— REQUIRED ACTIONS —
a - Decide whether each statement agrees with the article below on the declassified Nixon–Brazil memos, answering yes or no and quoting the words of the article that decide it. (i) The memos were published on a Sunday by the National Security Archive. (ii) Nixon's Oval Office meeting took place on Dec. 9, 1972. (iii) Michael Shifter is president of the Inter-American Dialogue.
b - According to the article below on the declassified Nixon–Brazil memos, what kind of organization is the Inter-American Dialogue?
c - List every national president named in the article below on the declassified Nixon–Brazil memos, with the country each led.

— TEXT BLOCK —
* * * * * * * * *

US president Richard Nixon discussed with the Brazilian president a cooperative effort to overthrow the government of Chilean president Salvador Allende, recently declassified documents that reveal deep collaboration between the US and Brazil in trying to root out leftists in Latin America during the Cold War showed.
The formerly secret memos, published on Sunday by the National Security Archive in Washington, show that Brazil and the US discussed plans to overthrow or destabilize not only Allende, but also Cuban president Fidel Castro and others.
Nixon, at a meeting in the Oval Office on Dec. 9, 1971, said he was willing to offer Brazil the assistance, monetary or otherwise, it might need to rid South America of leftist governments, the White House memorandum of the meeting shows.
Nixon saw Brazil’s military government as a critical partner in the region.
“There were many things that Brazil as a South American country could do that the US could not,” Nixon told Brazilian president Emilio Medici, the memo said.
“Even by the standards of what is already known about the extensive contacts between the United States and Latin American allies in the context of the Cold War, these documents reveal a higher level of collaboration than was believed to be the case,” said Michael Shifter, vice president of the Inter-American Dialogue, a Latin American policy research group in Washington. “They indicate that Washington resorted to extreme lengths in this period to combat what was viewed as the spreading communist menace in its backyard.”

* * * * * * * * *

— EXTRACTED ENTRIES —
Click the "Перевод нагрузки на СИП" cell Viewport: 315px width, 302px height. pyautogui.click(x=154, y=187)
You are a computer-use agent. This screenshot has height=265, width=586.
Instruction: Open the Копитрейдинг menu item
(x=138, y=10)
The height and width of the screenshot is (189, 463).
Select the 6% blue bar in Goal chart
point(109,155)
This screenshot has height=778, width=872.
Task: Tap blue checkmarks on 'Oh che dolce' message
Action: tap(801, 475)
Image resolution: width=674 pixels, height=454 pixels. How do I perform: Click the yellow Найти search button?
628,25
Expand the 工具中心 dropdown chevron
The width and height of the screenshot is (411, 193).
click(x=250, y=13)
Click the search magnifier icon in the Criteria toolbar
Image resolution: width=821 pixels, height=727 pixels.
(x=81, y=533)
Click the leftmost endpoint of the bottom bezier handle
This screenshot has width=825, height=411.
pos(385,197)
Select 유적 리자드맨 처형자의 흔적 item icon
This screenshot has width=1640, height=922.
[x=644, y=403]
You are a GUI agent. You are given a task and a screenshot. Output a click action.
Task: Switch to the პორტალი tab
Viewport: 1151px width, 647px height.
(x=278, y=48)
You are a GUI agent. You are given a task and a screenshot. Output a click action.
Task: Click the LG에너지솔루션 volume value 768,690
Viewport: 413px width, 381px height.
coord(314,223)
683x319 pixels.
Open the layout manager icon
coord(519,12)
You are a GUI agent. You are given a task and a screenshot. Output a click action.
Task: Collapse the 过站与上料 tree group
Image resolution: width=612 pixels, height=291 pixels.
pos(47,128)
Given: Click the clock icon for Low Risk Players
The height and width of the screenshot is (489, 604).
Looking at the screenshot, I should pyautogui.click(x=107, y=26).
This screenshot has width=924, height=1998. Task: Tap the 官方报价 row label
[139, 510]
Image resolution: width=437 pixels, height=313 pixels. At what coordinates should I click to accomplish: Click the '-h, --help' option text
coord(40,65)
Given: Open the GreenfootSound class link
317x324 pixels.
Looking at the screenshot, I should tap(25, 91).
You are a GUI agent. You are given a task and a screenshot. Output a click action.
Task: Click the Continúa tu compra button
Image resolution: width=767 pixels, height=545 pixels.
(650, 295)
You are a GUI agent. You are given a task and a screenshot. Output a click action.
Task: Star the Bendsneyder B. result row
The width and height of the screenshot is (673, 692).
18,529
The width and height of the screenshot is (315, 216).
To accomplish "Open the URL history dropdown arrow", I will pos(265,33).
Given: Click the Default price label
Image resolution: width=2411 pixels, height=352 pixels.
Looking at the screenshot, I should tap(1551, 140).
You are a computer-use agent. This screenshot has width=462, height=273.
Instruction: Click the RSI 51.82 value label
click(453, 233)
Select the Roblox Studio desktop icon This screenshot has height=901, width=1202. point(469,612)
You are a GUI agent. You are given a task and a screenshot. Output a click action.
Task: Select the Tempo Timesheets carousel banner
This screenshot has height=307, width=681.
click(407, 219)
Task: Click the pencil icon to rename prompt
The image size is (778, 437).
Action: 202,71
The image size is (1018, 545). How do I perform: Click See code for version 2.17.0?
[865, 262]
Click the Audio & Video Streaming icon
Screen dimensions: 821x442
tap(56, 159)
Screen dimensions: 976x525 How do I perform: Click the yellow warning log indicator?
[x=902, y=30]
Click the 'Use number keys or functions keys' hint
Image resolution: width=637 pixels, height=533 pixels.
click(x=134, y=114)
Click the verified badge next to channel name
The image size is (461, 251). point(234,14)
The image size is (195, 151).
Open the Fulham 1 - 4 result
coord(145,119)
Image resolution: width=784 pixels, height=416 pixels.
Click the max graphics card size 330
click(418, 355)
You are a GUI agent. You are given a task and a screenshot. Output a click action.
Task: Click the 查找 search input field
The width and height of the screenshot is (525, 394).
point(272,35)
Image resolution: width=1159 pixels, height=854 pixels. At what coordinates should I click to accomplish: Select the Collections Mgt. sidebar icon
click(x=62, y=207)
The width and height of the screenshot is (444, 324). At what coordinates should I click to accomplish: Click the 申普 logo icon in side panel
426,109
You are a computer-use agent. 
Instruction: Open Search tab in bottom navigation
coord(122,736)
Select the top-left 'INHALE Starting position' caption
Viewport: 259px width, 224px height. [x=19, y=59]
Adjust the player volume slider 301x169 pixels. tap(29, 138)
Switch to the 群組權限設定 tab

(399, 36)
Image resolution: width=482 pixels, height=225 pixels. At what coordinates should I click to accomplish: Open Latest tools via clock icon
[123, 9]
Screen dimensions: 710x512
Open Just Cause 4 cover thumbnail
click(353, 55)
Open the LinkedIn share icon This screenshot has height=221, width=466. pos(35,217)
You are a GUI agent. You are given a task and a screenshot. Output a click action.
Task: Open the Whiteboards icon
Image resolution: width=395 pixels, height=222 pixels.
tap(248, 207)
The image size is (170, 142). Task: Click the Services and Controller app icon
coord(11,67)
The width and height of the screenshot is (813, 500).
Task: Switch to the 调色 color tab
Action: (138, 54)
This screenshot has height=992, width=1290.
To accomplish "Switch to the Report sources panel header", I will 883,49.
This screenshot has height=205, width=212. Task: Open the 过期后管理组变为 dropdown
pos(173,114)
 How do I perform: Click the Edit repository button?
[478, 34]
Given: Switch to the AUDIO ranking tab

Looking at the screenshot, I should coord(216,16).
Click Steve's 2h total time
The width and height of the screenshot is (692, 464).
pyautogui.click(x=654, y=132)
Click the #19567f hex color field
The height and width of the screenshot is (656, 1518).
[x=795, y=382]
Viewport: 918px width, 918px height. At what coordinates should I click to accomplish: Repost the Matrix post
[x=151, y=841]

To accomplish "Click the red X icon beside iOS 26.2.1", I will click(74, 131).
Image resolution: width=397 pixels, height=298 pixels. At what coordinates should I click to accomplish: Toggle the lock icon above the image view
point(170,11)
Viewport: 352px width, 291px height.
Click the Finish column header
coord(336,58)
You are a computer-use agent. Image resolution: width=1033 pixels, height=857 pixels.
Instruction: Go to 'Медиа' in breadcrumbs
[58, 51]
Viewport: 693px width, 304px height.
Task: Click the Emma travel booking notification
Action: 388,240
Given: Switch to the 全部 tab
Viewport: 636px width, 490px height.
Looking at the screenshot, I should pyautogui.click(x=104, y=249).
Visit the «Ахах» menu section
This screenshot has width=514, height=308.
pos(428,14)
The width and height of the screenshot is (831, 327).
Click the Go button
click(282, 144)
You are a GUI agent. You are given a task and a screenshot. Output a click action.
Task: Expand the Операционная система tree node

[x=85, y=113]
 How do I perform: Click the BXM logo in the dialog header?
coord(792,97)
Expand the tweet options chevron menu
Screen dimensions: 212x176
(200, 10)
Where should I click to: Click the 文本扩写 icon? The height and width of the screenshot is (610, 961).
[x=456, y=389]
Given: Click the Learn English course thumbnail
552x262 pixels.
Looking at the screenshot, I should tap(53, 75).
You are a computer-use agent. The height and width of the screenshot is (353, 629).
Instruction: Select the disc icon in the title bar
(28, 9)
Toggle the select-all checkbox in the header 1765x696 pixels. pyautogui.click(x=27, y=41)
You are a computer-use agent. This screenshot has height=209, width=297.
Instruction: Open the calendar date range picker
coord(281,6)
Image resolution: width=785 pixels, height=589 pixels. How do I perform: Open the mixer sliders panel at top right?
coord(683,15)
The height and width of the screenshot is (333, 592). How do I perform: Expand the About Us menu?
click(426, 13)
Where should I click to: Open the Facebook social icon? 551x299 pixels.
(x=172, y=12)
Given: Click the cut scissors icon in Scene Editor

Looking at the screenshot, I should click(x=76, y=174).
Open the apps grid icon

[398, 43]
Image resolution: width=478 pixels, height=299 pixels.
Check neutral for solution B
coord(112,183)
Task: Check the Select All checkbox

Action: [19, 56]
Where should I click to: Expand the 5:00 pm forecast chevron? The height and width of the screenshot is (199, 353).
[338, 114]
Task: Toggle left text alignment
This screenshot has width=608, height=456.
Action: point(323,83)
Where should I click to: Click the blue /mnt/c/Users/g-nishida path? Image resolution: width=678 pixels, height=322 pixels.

* * * * * * * * *

— RESULTS BY TASK —
a -
(i) Yes: "published on Sunday by the National Security Archive in Washington"
(ii) No: "at a meeting in the Oval Office on Dec. 9, 1971"
(iii) No: "vice president of the Inter-American Dialogue"

b - It is a Latin American policy research group in Washington.

c -
- Richard Nixon (United States)
- Salvador Allende (Chile)
- Fidel Castro (Cuba)
- Emilio Medici (Brazil)